Description: Most machine learning algorithms requires matrix,tensor operations frequently. For example, Eq.(1) is a common SGD update rule, where the weight can be a vector, matrix or 3D tensor. Eq.(2) is the backpropagtion rule:

(1) weight = - eta * ( grad + lambda * weight ); (2) gradin = dot( gradout, netweight.T() ); These operations are not hard to implement, even in C++. The first one is elementwise operations, and can easily be written as

for( int index = 0; index < weight.length; index ++ ){ weight[index] = - eta * ( grad[index] + lambda * weight[index] ); } Eq.(2) is matrix product, and we can use standard BLAS packages such as Intel MKL. It will looklike

sgemm( CblasNoTrans, CblasTrans, n, m, k, 1.0, gradout.ptr, lda, netweight.ptr, ldb, 0.0, gradin.ptr, ldc ); However:

It is annoying to write these codes repeatively, and they are not intuitive.
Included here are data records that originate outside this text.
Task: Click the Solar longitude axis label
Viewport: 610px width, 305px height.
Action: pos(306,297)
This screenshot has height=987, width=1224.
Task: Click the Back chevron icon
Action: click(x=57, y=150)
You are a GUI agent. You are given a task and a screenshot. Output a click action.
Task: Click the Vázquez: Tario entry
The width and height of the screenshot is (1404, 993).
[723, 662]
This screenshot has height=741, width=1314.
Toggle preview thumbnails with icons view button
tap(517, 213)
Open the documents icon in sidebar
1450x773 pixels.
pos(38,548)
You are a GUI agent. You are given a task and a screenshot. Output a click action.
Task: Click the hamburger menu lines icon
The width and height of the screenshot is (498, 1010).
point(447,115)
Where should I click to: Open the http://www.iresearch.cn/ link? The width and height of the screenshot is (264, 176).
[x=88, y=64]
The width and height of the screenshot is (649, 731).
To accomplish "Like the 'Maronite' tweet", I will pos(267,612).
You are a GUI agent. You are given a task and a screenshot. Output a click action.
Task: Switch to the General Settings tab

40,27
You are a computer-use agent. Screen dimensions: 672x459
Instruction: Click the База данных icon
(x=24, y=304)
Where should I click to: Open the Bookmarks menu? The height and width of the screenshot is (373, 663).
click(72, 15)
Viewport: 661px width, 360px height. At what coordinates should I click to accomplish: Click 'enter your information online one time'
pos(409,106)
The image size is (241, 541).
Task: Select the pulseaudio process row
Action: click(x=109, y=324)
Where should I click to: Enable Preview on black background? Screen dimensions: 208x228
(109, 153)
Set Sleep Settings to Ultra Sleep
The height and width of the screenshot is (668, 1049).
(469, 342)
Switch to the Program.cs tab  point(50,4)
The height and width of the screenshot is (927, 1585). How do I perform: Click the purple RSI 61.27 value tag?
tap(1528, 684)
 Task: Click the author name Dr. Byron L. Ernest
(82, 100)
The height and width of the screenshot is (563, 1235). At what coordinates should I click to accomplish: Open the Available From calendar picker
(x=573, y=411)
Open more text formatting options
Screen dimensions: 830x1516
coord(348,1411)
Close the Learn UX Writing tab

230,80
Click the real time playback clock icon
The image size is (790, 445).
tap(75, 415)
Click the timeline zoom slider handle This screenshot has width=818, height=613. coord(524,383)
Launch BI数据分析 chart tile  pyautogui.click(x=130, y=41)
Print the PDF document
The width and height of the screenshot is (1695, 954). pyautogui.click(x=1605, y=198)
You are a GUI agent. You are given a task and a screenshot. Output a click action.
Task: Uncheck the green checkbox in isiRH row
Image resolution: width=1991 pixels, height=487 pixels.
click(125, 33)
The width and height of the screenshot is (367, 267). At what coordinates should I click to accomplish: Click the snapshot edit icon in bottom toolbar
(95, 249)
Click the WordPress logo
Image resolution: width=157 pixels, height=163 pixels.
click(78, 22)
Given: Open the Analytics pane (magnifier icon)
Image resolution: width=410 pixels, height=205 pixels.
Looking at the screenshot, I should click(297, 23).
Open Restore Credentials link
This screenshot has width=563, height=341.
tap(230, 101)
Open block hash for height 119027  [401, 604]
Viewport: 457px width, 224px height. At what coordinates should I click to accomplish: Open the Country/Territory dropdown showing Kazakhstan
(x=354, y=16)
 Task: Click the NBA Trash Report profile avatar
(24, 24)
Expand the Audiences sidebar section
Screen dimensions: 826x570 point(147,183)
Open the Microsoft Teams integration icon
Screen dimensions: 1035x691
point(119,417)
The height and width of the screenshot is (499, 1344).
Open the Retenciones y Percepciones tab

What if we want to port our code to GPU? We need to rewrite our code in CUDA mshadow is a unified C++/CUDA lib to to write Eq.(1) and Eq.(2) in C++, and translate them to the for loop and standard packages such as MKL, CuBLAS in compile time.


Shadow instead of giant: mshadow does not implement all of the functions, it is more of a wrapper to translated easy-to-read code to standard 'giant' packages such as MKL Whitebox instead of blackbox: put a float* into the Tensor struct and take the benefit of the package, no memory allocation is happened unless explicitly called Unified CPU/GPU code: write a code and it should run in both CPU and GPU Lightweight library: light amount of code to support frequently used functions in machine learning Extendable: user can write simple functions that plugs into mshadow and run on GPU/CPU, no experience in CUDA is required.